= Task to complete =
Please reproduce the data between the line holding "ON SALE (137, 152)" and the line holding "Pariwisata (127, 52)", inclusive, keeping every line unchanged.

= Supplied records =
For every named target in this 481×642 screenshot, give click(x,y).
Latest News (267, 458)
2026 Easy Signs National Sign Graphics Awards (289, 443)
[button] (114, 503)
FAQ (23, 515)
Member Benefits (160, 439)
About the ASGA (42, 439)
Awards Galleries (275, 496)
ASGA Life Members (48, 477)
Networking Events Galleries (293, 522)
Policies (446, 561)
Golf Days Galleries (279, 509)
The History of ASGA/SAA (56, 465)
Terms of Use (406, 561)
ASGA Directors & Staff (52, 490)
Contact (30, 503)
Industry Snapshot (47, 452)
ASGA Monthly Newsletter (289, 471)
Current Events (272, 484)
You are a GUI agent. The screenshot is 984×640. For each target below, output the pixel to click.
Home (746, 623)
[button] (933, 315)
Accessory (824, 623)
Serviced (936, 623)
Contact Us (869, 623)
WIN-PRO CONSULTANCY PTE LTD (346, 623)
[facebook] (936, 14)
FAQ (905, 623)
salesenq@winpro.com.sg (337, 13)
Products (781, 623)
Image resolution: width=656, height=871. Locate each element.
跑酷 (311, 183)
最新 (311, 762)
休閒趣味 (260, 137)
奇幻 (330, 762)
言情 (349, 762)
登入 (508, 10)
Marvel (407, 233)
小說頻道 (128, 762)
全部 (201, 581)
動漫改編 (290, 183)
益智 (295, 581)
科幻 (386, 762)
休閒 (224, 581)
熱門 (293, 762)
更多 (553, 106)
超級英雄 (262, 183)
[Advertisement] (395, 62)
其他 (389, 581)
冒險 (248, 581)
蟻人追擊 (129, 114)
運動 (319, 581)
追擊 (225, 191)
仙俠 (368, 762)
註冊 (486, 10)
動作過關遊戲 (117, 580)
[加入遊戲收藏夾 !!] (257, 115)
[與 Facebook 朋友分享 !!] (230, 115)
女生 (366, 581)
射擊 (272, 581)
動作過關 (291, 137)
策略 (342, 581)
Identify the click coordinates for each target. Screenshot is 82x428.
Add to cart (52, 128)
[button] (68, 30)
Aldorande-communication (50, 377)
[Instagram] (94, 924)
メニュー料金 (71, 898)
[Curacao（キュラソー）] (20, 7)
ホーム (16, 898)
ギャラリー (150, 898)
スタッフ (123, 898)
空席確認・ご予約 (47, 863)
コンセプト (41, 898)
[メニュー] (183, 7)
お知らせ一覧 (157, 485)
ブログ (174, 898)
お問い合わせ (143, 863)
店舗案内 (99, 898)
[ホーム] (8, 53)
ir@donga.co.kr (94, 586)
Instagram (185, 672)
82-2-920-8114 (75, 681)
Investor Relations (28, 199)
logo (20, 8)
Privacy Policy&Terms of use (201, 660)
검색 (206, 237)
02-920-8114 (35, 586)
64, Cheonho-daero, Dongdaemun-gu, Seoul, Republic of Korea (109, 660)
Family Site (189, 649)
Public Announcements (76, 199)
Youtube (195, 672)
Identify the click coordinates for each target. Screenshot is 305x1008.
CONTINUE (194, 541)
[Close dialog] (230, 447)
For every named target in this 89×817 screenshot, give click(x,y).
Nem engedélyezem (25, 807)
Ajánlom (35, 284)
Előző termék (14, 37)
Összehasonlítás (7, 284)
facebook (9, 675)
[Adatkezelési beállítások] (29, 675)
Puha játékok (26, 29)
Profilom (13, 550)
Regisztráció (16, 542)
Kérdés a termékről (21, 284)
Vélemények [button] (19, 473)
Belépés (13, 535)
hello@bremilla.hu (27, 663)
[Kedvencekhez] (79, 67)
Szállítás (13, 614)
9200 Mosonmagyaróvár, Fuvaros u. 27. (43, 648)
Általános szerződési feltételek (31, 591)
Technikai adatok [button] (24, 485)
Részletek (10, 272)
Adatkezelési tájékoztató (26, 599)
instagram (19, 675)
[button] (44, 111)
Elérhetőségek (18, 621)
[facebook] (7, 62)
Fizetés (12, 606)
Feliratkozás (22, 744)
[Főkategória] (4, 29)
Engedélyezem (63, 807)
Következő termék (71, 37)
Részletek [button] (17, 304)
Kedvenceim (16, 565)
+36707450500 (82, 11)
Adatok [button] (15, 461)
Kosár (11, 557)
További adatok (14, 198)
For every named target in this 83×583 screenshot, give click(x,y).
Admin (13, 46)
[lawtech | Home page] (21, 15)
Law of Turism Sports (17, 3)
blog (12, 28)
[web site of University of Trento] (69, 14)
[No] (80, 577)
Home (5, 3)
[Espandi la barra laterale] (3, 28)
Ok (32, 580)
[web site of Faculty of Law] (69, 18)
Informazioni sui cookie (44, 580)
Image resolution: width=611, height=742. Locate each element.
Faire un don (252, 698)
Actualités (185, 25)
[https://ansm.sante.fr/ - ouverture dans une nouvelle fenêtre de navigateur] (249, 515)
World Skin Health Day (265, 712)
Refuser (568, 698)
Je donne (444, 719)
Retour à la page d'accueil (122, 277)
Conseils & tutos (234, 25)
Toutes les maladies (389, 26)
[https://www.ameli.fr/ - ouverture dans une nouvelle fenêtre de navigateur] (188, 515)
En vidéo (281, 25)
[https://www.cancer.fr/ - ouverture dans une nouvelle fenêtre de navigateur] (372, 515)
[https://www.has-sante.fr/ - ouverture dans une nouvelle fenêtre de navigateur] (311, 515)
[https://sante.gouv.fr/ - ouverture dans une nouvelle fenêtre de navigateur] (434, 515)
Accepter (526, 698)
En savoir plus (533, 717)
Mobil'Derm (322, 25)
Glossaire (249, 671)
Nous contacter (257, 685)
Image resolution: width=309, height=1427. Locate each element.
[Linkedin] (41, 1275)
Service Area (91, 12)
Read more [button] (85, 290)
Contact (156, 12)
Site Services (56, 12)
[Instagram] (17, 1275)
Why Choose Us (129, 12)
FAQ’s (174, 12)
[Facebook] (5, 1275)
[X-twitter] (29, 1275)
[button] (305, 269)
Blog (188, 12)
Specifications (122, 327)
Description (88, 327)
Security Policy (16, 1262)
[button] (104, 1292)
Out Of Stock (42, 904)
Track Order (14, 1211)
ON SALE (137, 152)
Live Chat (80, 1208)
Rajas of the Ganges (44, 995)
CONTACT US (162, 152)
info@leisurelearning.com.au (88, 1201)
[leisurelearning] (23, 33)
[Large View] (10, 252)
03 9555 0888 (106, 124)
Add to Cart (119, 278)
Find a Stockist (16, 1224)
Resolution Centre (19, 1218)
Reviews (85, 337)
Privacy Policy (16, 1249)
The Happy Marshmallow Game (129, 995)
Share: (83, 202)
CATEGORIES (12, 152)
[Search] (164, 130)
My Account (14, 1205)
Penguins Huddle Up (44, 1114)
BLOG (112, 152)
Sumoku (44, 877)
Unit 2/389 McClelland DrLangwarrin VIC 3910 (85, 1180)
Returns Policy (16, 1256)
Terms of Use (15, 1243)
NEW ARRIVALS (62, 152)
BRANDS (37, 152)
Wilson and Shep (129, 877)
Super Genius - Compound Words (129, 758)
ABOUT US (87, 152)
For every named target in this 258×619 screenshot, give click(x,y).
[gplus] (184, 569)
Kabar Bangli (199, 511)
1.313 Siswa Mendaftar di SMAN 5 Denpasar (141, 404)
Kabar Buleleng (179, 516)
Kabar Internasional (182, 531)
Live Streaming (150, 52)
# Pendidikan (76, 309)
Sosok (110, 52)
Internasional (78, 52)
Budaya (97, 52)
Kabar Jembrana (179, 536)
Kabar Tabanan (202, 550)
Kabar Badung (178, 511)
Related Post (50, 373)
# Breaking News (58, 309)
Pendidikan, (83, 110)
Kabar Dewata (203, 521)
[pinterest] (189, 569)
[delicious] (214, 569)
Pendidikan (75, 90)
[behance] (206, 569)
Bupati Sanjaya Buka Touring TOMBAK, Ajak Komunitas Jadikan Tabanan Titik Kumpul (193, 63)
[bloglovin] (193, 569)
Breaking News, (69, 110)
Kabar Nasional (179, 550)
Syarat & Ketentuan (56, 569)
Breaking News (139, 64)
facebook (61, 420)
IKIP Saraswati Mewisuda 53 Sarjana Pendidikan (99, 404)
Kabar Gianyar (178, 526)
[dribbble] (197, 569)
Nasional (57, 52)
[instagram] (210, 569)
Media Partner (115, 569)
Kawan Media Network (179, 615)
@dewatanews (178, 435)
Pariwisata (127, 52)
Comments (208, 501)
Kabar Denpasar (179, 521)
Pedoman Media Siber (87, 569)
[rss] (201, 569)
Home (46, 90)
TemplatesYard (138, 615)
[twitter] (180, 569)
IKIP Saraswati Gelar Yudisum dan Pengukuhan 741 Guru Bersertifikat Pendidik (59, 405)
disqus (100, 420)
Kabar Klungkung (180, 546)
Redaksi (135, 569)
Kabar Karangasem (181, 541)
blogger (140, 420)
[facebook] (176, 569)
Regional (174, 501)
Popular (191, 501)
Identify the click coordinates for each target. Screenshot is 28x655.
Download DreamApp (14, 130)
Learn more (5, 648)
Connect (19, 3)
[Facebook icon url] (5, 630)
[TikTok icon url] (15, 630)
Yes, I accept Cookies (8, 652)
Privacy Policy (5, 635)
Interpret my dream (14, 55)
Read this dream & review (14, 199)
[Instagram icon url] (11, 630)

= Solution to the problem =
ON SALE (137, 152)
Live Chat (80, 1208)
Rajas of the Ganges (44, 995)
CONTACT US (162, 152)
info@leisurelearning.com.au (88, 1201)
[leisurelearning] (23, 33)
[Large View] (10, 252)
03 9555 0888 (106, 124)
Add to Cart (119, 278)
Find a Stockist (16, 1224)
Resolution Centre (19, 1218)
Reviews (85, 337)
Privacy Policy (16, 1249)
The Happy Marshmallow Game (129, 995)
Share: (83, 202)
CATEGORIES (12, 152)
[Search] (164, 130)
My Account (14, 1205)
Penguins Huddle Up (44, 1114)
BLOG (112, 152)
Sumoku (44, 877)
Unit 2/389 McClelland DrLangwarrin VIC 3910 (85, 1180)
Returns Policy (16, 1256)
Terms of Use (15, 1243)
NEW ARRIVALS (62, 152)
BRANDS (37, 152)
Wilson and Shep (129, 877)
Super Genius - Compound Words (129, 758)
ABOUT US (87, 152)
For every named target in this 258×619 screenshot, give click(x,y).
[gplus] (184, 569)
Kabar Bangli (199, 511)
1.313 Siswa Mendaftar di SMAN 5 Denpasar (141, 404)
Kabar Buleleng (179, 516)
Kabar Internasional (182, 531)
Live Streaming (150, 52)
# Pendidikan (76, 309)
Sosok (110, 52)
Internasional (78, 52)
Budaya (97, 52)
Kabar Jembrana (179, 536)
Kabar Tabanan (202, 550)
Kabar Badung (178, 511)
Related Post (50, 373)
# Breaking News (58, 309)
Pendidikan, (83, 110)
Kabar Dewata (203, 521)
[pinterest] (189, 569)
[delicious] (214, 569)
Pendidikan (75, 90)
[behance] (206, 569)
Bupati Sanjaya Buka Touring TOMBAK, Ajak Komunitas Jadikan Tabanan Titik Kumpul (193, 63)
[bloglovin] (193, 569)
Breaking News, (69, 110)
Kabar Nasional (179, 550)
Syarat & Ketentuan (56, 569)
Breaking News (139, 64)
facebook (61, 420)
IKIP Saraswati Mewisuda 53 Sarjana Pendidikan (99, 404)
Kabar Gianyar (178, 526)
[dribbble] (197, 569)
Nasional (57, 52)
[instagram] (210, 569)
Media Partner (115, 569)
Kawan Media Network (179, 615)
@dewatanews (178, 435)
Pariwisata (127, 52)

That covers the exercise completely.